Прав ли все-таки Стернель, говоря, что Франция накануне войны была «пропитана фашизмом»? Анализируя избирательную и парламентскую конъюнктуру тех лет, я не отрекаюсь от своего тогдашнего диагноза. Различные лиги, распущенные правительством Народного фронта, не представляли серьезной угрозы для Республики. Беспорядки февраля 1934 года были вызваны рядом обстоятельств, а не явились результатом заговора. Полиция, подчинявшаяся слабому, но законному правительству, не колеблясь стреляла как в правых, так и в левых демонстрантов. Лиги бросали вызов Республике, но не представляли для нее опасности.
Мне возразят, что правящие классы были, возможно, «пропитаны» фашистскими идеями, даже если Третья республика не находилась в ситуации, подобной той, которая сложилась в Веймарской республике в начале 30-х годов. Я, безусловно, приму всерьез такой довод. Однако правые партии, заполнявшие скамьи в Национальном собрании, не были пропитаны фашизмом; это можно было сказать самое большее о нескольких крайне правых депутатах; поэтому не было необходимости мобилизовать коммунистическую партию, рабочие массы и взывать к объединению расколотых левых сил для спасения Республики. Но парламентская демократия, связанная с капитализмом, испытывала недостаток доверия со стороны все более широких слоев, которые, однако, не становились от этого фашистскими.
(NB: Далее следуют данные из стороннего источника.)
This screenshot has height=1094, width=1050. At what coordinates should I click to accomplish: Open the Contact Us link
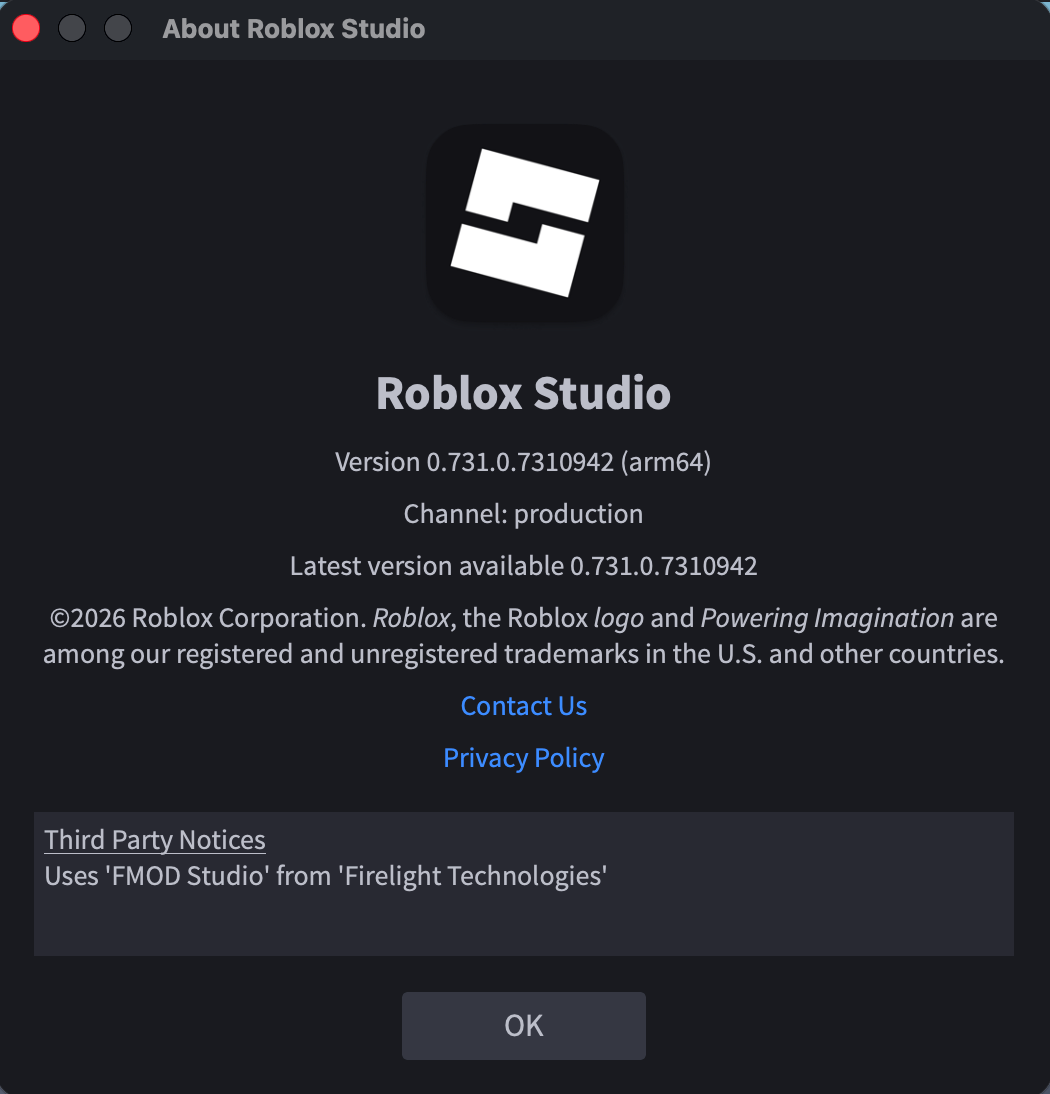(x=524, y=706)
Разумеется, делались многочисленные попытки, более или менее удачные, скомбинировать идеи, заимствованные у социализма и национализма. Однако эти комбинации не выливались в национал-социализм гитлеровского типа. Некоторые правые социалисты (Марсель Деа, Адриен Марке), вышедшие из СФИО и вызвавшие у Леона Блюма слова «Я в ужасе», стали затем более или менее ревностными коллаборационистами. Социалисты в 30-е годы констатировали провал социалистического Интернационала; те из них, кто не был слеп, должны были смириться с тем, чтобы действовать в национальных рамках. Группы, называвшие себя «планистами» и вдохновлявшиеся идеями Анри де Мана, не считали себя фашистами или национал-социалистами; они искали выход из мирового кризиса и бессилия парламентов.
В конце 30-х годов идеи, пришедшие с другого берега Рейна, находили, конечно, распространение во Франции; антисемитизм, в прошлом веке одинаково ядовитый во Франции и в Германии, черпал в гитлеровском примере нравственное подкрепление и своего рода легитимность. Наконец, самым серьезным было то, что несогласие в вопросе о дипломатическом курсе, который следовало принять по отношению к Третьему рейху, раскалывало нацию; противники сторонников отпора обвиняли их в милитаризме, а тех, кто был за соглашение с Гитлером, подозревали в фашистских симпатиях. Между тем в этих взаимных обвинениях была доля истины: сочувствующие однопартийным режимам отвергали войну, которая велась бы «в защиту демократии». Самые решительные противники режимов Муссолини и Гитлера не учитывали важнейший в военное время фактор — соотношение сил. Многие правые хорошо видели военную слабость Франции; многие левые верно понимали амбиции Гитлера.